### [WRITTEN EXERCISE]
Starting with the line containing "133) in the screenshot?" and going on through the line containing "center [648, 292].", rewrite that stretch of the listing below as a numbered list, omitting blank lines.

-------------------------

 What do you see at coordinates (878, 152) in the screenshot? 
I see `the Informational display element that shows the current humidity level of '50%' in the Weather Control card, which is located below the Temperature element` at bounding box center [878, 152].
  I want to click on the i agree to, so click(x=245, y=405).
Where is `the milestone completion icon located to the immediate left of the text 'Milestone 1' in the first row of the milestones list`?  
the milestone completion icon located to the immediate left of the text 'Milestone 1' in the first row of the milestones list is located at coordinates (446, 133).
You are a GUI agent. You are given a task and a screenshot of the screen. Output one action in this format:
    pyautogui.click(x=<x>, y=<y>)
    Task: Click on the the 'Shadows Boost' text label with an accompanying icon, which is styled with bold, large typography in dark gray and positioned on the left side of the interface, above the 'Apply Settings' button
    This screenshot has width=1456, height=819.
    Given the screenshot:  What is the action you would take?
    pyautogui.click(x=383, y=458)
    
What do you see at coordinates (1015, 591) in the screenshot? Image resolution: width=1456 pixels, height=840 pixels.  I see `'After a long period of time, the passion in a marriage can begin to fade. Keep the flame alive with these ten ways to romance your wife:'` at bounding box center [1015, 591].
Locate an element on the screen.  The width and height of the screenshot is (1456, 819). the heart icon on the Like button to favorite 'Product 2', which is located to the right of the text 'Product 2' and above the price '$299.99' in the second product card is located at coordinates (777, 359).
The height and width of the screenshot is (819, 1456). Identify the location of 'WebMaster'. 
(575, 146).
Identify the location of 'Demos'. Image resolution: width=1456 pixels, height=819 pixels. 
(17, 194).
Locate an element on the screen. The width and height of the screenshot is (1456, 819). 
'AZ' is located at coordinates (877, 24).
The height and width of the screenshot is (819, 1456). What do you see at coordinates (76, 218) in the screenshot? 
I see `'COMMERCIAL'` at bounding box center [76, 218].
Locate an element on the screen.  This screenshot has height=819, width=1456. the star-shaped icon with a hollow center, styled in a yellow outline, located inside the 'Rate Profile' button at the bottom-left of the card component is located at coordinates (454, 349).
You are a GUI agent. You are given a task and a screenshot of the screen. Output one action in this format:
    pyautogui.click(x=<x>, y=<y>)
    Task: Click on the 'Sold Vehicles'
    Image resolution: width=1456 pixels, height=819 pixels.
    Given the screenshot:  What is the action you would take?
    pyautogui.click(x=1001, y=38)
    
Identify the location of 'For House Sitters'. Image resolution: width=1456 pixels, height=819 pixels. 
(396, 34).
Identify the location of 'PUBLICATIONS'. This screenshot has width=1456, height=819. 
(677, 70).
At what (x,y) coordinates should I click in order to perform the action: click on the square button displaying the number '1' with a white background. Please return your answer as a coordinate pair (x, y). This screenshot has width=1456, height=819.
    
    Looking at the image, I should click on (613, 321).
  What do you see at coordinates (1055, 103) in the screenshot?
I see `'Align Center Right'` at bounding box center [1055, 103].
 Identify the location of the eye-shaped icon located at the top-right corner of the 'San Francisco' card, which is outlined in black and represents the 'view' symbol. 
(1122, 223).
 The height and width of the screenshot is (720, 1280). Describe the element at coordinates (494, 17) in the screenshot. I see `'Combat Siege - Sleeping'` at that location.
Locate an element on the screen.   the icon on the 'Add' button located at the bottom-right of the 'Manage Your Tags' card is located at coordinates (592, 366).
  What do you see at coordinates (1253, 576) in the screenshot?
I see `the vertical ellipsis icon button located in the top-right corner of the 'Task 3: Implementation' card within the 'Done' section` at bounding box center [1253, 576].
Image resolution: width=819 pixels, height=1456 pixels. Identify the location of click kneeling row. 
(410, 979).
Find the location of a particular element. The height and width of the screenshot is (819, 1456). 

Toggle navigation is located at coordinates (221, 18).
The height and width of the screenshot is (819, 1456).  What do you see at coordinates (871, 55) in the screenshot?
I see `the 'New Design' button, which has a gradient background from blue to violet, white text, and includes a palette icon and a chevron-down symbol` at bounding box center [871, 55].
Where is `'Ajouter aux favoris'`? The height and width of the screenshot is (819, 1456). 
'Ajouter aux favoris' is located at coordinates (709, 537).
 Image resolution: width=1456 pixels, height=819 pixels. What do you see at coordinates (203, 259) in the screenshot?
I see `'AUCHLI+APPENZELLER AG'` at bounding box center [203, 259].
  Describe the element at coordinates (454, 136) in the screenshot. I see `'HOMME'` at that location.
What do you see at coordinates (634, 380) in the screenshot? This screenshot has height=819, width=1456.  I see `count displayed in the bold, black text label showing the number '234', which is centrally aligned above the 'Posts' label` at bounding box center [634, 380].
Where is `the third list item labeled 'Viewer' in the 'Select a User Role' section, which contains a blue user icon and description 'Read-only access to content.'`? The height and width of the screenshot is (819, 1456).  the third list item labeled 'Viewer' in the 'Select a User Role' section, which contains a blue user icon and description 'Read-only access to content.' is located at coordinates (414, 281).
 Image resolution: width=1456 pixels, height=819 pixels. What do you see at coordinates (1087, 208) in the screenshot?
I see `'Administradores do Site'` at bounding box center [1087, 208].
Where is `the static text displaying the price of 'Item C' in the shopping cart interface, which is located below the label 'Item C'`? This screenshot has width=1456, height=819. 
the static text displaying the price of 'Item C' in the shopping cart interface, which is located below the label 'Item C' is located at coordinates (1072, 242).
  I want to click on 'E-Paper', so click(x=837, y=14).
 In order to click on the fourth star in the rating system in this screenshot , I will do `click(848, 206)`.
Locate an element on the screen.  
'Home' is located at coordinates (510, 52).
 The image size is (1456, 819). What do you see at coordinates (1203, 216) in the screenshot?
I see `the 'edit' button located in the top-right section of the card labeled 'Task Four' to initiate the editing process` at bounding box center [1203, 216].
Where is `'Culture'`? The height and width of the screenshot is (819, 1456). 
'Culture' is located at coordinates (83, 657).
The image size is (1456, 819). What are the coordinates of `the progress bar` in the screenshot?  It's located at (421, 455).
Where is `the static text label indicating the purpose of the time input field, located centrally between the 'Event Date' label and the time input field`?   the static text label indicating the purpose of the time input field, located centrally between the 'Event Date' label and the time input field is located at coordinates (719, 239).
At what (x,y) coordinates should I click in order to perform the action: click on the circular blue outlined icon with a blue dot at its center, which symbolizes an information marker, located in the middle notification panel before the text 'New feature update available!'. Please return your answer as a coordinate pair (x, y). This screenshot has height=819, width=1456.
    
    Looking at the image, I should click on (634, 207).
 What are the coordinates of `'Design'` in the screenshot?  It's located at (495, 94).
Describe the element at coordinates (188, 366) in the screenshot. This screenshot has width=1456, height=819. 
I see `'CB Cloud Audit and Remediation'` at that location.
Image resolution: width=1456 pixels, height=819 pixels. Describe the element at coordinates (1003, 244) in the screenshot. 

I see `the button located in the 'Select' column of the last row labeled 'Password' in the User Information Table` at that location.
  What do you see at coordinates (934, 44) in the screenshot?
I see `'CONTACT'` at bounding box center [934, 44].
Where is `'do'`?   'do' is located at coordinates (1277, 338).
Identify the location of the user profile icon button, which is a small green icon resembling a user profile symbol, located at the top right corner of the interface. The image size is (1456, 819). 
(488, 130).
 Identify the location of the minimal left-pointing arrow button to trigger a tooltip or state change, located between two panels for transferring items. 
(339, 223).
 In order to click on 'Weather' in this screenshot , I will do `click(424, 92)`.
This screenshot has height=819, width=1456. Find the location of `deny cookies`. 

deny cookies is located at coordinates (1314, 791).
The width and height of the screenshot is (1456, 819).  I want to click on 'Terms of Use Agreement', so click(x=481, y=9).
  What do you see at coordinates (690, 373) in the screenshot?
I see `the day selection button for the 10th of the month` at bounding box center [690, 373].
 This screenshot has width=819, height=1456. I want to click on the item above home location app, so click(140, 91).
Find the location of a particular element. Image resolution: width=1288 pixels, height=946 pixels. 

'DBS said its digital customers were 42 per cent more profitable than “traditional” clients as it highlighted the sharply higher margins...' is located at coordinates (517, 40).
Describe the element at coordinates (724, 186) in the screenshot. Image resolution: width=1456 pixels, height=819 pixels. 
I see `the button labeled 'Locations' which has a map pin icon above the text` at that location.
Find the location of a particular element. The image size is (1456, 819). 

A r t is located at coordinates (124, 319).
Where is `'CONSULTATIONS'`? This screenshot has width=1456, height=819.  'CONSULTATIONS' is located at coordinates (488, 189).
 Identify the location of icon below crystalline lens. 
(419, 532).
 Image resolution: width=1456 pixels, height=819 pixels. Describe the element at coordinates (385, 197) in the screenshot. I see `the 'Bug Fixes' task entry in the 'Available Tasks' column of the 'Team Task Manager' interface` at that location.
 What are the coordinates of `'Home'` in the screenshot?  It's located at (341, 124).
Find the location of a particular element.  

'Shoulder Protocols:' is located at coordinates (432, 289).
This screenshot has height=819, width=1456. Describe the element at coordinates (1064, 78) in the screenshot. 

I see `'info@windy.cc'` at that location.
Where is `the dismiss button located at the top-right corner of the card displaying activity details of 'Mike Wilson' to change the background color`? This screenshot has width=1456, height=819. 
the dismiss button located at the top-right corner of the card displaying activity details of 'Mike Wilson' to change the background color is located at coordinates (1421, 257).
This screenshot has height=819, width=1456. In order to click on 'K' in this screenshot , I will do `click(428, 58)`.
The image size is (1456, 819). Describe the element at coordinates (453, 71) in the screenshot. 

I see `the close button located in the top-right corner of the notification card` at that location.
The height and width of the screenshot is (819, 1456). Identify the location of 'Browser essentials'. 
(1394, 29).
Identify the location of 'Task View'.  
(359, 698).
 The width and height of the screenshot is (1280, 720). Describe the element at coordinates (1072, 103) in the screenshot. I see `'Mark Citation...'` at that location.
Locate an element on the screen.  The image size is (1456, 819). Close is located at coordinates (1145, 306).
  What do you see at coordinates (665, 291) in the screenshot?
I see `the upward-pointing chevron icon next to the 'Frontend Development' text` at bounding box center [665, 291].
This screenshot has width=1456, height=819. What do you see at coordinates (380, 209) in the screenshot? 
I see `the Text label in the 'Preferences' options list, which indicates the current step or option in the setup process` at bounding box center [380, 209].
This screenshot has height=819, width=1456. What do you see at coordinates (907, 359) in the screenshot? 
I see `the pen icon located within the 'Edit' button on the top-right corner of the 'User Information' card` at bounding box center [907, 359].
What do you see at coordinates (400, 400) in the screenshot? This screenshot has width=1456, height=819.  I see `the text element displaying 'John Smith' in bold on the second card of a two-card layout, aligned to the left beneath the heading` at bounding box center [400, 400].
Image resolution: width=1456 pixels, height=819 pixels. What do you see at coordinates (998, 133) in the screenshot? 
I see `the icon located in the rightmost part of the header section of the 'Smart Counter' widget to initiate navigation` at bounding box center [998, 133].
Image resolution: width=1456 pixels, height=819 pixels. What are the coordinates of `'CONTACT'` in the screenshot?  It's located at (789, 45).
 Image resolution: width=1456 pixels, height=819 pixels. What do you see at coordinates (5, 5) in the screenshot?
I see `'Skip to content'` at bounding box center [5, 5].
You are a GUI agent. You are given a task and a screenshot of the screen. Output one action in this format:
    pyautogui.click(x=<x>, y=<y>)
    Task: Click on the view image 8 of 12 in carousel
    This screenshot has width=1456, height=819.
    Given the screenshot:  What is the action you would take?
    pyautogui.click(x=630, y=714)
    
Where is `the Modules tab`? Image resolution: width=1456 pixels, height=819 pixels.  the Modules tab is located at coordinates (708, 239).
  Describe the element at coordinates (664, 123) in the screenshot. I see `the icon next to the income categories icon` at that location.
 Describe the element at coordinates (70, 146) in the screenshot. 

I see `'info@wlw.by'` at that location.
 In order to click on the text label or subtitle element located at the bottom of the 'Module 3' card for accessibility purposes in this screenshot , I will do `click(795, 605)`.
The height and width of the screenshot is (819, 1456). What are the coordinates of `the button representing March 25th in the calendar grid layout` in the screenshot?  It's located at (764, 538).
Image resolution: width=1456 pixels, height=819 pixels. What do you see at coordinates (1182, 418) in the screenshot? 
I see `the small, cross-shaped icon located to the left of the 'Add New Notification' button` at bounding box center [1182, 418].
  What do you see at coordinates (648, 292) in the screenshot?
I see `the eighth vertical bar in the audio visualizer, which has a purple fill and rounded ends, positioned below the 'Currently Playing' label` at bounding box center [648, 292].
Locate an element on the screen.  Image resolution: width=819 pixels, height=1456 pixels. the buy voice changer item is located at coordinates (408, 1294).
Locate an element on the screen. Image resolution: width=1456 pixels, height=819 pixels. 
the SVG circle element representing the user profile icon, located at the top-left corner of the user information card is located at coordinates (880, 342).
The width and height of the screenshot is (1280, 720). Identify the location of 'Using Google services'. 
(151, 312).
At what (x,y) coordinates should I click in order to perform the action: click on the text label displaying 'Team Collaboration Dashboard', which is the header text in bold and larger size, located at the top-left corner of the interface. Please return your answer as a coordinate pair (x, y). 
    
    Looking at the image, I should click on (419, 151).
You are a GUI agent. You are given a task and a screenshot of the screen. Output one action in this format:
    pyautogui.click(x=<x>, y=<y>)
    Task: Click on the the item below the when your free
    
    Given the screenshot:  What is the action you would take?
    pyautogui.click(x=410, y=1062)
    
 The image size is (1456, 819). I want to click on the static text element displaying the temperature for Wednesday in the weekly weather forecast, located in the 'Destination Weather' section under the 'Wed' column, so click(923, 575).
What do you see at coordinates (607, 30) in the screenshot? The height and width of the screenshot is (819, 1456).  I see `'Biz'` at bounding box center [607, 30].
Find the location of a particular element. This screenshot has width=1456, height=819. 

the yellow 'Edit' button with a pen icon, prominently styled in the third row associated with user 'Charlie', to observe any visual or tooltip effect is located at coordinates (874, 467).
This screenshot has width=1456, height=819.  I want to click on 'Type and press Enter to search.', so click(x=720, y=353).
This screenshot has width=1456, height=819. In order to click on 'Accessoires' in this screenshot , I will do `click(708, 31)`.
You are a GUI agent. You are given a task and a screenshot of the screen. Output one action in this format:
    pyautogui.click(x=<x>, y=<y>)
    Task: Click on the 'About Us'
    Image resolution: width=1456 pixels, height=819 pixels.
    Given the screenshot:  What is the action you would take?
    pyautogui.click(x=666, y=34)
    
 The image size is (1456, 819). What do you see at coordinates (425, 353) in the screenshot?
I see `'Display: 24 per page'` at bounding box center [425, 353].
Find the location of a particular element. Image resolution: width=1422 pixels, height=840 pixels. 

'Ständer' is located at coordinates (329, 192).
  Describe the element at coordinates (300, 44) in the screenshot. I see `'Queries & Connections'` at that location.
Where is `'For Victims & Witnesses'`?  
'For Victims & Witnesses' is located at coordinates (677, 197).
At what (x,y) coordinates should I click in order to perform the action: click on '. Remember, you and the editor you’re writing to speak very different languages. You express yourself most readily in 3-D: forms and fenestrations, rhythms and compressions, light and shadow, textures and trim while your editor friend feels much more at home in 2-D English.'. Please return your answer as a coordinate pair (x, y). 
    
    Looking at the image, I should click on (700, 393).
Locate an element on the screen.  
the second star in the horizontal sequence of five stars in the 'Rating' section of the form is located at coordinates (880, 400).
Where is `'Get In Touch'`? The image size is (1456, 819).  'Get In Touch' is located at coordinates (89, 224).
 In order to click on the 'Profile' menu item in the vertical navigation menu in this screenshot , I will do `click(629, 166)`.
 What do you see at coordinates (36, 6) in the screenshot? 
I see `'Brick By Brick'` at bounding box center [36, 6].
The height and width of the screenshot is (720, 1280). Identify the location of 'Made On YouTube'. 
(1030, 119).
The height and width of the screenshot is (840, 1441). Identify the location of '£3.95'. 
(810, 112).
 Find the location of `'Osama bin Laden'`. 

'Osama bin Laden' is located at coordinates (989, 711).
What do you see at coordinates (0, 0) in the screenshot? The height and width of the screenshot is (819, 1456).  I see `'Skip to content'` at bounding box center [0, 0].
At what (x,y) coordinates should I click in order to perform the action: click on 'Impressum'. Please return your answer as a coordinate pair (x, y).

-------------------------

### [ANSWER TO THIS EXERCISE]
1. Image resolution: width=1456 pixels, height=819 pixels. What do you see at coordinates (998, 133) in the screenshot? 
2. I see `the icon located in the rightmost part of the header section of the 'Smart Counter' widget to initiate navigation` at bounding box center [998, 133].
3. Image resolution: width=1456 pixels, height=819 pixels. What are the coordinates of `'CONTACT'` in the screenshot?  It's located at (789, 45).
4.  Image resolution: width=1456 pixels, height=819 pixels. What do you see at coordinates (5, 5) in the screenshot?
5. I see `'Skip to content'` at bounding box center [5, 5].
6. You are a GUI agent. You are given a task and a screenshot of the screen. Output one action in this format:
7.     pyautogui.click(x=<x>, y=<y>)
8.     Task: Click on the view image 8 of 12 in carousel
9.     This screenshot has width=1456, height=819.
10.     Given the screenshot:  What is the action you would take?
11.     pyautogui.click(x=630, y=714)
12. Where is `the Modules tab`? Image resolution: width=1456 pixels, height=819 pixels.  the Modules tab is located at coordinates (708, 239).
13.   Describe the element at coordinates (664, 123) in the screenshot. I see `the icon next to the income categories icon` at that location.
14.  Describe the element at coordinates (70, 146) in the screenshot. 
15. I see `'info@wlw.by'` at that location.
16.  In order to click on the text label or subtitle element located at the bottom of the 'Module 3' card for accessibility purposes in this screenshot , I will do `click(795, 605)`.
17. The height and width of the screenshot is (819, 1456). What are the coordinates of `the button representing March 25th in the calendar grid layout` in the screenshot?  It's located at (764, 538).
18. Image resolution: width=1456 pixels, height=819 pixels. What do you see at coordinates (1182, 418) in the screenshot? 
19. I see `the small, cross-shaped icon located to the left of the 'Add New Notification' button` at bounding box center [1182, 418].
20.   What do you see at coordinates (648, 292) in the screenshot?
21. I see `the eighth vertical bar in the audio visualizer, which has a purple fill and rounded ends, positioned below the 'Currently Playing' label` at bounding box center [648, 292].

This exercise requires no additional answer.